CoStar Employees Claiming Surveillance of Work-From-Home Conduct
By Mark Hallum February 22, 2022 4:44 pm
reprintsCommercial real estate data giant CoStar Group has a mutiny on its hands as 29 former and current employees have accused the company of surveilling workers toiling away in the comfort of their own homes during the pandemic, leading to a mass exodus at the firm, Insider reported.
Managers and IT workers told Insider they were asked to keep tabs on how employees dress over video conferencing, whether or not they enabled their cameras and tried to determine whether or not employees were at their desks during work hours.
Workers accused managers of humiliating employees over video calls and abruptly terminating them for seemingly minor infractions, Insider reported. Workers said that the abusive behavior led to a so-called “Great Resignation” where 37 percent of workers left the company in January 2021, according to Insider.
That amounts to 1,546 workers clearing out their desks in 2021, far exceeding the 638 in 2020 and 985 who did the same in 2019, according to data shared with Insider. In 2021, the Bureau of Labor Statistics found that the real estate industry as a whole had a 33 percent turnover rate, meaning that 739,000 employees out of 2.3 million said sayonara.
The $26 billion company is not denying the allegations either, telling Insider that it is just how CoStar upholds company standards in the time of COVID-19.
“We will not apologize for these standards, nor will we compromise them to accommodate a vocal few who decide that this level of expectation is not for them,” a CoStar representative said in a statement to Insider.
CoStar did not immediately respond to a request for comment from Commercial Observer.
Issues with abrasive behavior from higher-ups was always the baseline but it was kicked into high gear when the pandemic hit two years ago, the group of employees told Insider. For instance in May 2020, IT managers were told to make the rounds of 100 random calls to employees and make note of anyone who did not pick up after three attempts to reach them.
One former employee, Nate Peterson, 31, even went so far as to create a meme account on Instagram based on the alleged attitudes of executives at CoStar in December 2021. Since then, the page has attracted almost 1,100 followers and has over 200 posts.
https://www.instagram.com/p/CaPxk4JFYno/
While Peterson called the page a place where current and former employees can commiserate about experiences that were anything but “normal,” a CoStar representative brushed aside these claims to Insider, caling them “defamatory” and the product of a “disgruntled employee” with an “unhealthy obsession” with his former employer.
CoStar’s human resources department also demanded that Peterson turn over any evidence to back up his claims by Feb. 10 or it would continue to disregard the complaints.

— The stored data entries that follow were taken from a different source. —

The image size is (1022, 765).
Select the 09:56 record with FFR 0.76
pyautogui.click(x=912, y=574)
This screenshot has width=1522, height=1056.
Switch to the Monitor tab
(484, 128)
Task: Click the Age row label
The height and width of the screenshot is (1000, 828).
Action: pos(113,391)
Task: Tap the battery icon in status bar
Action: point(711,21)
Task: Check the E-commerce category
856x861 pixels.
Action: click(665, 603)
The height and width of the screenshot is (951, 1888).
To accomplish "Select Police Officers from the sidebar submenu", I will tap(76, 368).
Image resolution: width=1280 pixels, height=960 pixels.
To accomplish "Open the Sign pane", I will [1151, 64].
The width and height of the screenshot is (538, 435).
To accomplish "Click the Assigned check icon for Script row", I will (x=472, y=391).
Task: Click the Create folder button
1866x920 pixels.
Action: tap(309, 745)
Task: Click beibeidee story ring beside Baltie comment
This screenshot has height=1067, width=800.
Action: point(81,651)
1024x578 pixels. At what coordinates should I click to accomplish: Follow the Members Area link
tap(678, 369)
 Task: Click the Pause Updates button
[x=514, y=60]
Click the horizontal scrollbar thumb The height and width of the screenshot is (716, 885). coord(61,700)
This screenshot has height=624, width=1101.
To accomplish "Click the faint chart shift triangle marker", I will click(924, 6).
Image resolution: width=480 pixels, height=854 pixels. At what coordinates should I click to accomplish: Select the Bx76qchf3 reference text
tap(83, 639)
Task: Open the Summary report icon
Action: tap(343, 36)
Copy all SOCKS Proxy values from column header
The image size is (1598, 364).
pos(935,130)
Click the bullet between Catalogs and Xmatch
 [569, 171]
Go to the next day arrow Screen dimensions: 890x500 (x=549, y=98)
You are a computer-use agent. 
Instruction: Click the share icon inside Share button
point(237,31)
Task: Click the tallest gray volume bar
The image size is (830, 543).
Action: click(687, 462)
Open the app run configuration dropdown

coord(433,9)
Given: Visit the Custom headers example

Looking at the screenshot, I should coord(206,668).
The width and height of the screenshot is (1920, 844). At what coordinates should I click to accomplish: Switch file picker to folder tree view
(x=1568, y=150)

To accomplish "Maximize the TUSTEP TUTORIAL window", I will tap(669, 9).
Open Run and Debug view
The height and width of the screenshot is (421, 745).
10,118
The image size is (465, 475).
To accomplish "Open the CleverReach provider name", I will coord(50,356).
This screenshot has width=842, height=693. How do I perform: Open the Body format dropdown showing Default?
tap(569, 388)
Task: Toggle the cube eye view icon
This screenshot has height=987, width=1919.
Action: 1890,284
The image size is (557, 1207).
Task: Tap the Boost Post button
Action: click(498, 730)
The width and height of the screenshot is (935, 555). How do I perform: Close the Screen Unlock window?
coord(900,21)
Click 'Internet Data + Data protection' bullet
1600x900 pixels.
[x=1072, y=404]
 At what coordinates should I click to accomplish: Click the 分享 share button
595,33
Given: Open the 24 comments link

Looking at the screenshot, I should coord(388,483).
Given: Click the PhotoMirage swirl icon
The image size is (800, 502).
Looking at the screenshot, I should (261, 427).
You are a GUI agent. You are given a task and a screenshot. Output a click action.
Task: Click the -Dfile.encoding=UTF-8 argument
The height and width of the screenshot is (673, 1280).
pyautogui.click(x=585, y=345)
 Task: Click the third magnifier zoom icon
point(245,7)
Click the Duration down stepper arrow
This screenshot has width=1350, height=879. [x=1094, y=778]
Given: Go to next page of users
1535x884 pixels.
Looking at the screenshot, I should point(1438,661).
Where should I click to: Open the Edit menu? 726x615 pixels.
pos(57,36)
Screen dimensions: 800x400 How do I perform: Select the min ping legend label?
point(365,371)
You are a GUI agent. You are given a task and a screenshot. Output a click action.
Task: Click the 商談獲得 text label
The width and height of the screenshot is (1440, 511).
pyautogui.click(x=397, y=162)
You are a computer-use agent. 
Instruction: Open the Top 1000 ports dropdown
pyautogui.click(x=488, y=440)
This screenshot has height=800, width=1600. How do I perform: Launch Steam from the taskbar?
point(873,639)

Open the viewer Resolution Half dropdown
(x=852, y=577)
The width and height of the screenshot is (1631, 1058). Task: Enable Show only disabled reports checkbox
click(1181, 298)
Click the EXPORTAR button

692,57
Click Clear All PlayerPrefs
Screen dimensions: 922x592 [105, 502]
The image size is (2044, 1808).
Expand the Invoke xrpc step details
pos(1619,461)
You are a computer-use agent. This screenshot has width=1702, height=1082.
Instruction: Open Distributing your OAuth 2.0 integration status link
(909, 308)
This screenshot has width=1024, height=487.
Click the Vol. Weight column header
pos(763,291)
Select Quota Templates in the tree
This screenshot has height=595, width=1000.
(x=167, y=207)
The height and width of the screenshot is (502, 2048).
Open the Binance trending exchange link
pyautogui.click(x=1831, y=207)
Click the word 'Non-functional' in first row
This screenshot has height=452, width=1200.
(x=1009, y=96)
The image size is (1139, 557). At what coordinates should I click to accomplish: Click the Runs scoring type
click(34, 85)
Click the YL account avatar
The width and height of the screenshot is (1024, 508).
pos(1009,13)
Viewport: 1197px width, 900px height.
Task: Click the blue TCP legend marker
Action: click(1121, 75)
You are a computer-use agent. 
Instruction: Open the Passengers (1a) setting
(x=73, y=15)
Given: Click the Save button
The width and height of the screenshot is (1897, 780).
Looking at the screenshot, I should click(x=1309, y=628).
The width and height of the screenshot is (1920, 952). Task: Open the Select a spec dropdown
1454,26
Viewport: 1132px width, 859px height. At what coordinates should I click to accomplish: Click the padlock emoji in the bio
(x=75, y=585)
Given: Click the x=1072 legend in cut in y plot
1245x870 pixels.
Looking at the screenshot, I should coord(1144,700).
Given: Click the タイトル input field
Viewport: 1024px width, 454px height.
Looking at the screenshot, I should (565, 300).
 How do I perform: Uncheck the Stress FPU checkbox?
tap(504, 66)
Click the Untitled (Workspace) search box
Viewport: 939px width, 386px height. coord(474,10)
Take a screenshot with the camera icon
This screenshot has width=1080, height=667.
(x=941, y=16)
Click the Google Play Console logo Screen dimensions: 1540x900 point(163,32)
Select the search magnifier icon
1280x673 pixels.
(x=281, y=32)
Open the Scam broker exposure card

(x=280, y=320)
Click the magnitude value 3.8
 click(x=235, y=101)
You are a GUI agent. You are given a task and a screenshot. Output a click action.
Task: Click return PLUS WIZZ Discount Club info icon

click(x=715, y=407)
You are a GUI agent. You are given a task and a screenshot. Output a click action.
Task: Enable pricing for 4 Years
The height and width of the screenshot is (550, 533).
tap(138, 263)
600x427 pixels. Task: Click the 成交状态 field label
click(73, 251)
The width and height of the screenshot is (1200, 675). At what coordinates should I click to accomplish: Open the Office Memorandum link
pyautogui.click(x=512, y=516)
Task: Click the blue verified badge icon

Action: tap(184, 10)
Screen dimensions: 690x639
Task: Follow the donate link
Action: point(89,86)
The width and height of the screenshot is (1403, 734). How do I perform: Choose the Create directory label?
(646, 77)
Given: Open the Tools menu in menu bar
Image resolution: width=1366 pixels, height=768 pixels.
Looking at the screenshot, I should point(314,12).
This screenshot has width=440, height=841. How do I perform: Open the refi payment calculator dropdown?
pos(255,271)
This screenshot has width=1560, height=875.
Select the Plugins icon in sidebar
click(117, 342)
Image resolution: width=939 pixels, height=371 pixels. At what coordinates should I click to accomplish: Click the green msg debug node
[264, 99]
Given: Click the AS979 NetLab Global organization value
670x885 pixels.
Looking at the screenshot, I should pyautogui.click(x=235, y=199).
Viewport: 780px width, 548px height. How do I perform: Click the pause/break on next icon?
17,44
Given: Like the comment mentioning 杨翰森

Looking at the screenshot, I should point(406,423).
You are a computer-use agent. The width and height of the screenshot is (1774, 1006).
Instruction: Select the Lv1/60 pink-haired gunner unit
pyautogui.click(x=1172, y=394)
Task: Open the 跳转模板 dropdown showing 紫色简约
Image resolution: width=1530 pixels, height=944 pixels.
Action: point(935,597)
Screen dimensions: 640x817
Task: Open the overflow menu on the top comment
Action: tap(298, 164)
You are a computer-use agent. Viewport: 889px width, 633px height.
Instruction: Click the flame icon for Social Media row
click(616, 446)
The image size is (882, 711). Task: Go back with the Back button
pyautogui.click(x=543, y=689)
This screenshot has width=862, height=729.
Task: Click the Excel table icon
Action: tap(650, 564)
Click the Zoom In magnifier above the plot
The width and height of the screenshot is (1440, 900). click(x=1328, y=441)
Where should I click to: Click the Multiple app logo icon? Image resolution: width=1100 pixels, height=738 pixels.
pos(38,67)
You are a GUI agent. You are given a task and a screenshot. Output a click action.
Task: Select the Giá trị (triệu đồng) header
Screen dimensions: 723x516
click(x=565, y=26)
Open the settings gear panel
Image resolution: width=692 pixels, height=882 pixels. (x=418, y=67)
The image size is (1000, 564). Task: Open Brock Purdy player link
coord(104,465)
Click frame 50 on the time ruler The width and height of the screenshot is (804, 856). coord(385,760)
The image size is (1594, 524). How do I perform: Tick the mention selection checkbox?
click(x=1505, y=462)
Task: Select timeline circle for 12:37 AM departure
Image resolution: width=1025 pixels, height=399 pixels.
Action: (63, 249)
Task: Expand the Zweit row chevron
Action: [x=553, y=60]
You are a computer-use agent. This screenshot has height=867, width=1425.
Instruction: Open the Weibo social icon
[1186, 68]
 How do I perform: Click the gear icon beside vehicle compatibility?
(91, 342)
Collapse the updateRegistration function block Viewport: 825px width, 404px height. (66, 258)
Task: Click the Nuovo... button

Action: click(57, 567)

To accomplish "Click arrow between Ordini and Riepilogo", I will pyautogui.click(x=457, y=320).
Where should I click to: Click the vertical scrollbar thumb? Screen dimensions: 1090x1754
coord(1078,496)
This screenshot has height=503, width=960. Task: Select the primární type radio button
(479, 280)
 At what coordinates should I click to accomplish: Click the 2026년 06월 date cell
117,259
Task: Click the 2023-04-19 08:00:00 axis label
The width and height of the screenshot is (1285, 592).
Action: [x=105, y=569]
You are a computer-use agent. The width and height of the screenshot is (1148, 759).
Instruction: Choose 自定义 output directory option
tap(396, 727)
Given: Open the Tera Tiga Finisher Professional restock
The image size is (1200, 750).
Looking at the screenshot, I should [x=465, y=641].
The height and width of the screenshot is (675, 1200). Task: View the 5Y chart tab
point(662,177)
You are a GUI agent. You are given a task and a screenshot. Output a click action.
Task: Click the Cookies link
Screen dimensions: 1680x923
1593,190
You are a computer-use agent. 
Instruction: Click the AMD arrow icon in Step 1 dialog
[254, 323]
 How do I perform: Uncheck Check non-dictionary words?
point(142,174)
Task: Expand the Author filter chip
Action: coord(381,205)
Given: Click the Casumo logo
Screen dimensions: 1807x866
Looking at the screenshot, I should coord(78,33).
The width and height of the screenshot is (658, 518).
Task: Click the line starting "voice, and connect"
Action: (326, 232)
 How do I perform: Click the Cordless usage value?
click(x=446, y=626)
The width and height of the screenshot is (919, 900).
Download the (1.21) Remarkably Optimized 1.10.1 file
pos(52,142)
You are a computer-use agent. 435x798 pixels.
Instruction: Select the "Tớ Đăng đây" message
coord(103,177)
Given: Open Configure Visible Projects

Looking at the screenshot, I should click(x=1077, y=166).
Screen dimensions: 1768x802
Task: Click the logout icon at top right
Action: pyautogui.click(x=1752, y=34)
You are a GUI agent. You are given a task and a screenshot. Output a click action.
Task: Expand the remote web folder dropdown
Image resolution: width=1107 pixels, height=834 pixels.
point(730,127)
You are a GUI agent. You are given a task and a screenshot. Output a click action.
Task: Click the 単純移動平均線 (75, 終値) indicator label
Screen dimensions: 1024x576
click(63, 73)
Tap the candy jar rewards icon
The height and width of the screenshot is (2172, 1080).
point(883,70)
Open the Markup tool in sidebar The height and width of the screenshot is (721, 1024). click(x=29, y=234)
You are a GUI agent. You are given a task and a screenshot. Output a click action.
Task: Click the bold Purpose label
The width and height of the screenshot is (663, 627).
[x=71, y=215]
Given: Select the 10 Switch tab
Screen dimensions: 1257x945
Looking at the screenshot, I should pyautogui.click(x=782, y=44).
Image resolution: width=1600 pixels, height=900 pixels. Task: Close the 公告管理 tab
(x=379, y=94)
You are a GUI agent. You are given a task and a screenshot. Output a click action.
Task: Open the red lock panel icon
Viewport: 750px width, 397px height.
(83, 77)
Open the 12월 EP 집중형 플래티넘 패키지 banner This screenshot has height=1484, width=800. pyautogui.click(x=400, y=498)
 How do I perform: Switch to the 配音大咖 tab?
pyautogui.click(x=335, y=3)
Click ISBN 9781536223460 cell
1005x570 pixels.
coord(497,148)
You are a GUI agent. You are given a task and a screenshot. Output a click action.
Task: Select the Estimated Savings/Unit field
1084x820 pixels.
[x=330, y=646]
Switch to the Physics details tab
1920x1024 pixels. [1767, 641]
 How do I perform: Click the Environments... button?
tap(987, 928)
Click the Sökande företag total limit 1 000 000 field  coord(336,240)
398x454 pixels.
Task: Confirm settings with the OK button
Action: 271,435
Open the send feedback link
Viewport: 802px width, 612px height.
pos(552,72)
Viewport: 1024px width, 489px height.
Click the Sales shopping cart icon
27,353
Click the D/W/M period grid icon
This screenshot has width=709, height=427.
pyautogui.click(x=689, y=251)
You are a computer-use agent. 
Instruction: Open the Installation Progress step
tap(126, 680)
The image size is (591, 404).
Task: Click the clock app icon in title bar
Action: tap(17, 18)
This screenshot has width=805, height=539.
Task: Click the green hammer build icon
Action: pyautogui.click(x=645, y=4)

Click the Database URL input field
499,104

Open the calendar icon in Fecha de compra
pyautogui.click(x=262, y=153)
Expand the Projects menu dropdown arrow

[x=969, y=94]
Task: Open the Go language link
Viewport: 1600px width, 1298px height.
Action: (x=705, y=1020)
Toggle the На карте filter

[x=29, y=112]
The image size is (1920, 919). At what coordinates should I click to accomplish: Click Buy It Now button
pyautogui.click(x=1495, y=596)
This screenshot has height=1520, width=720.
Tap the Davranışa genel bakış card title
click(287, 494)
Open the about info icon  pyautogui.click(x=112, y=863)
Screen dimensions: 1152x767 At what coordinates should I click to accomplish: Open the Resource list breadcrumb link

CoStar also told Insider that its turnover was typical of any company during the Great Resignation, which NPR defines as a period when up to 33 million Americans willingly left their jobs in 2021, and is currently refilling its ranks.
Companies monitoring their employees’ work-from-home habits is hardly unique to CoStar Group, however, with toymaker Mattel coming under fire after a job listing required employees to comply with regular “visits” from managers and environments fitting the description of “closed-door work area with no distractions of background noise (i.e., pets, children, machinery, music or talking).” Mattel later dropped the clause after the uproar.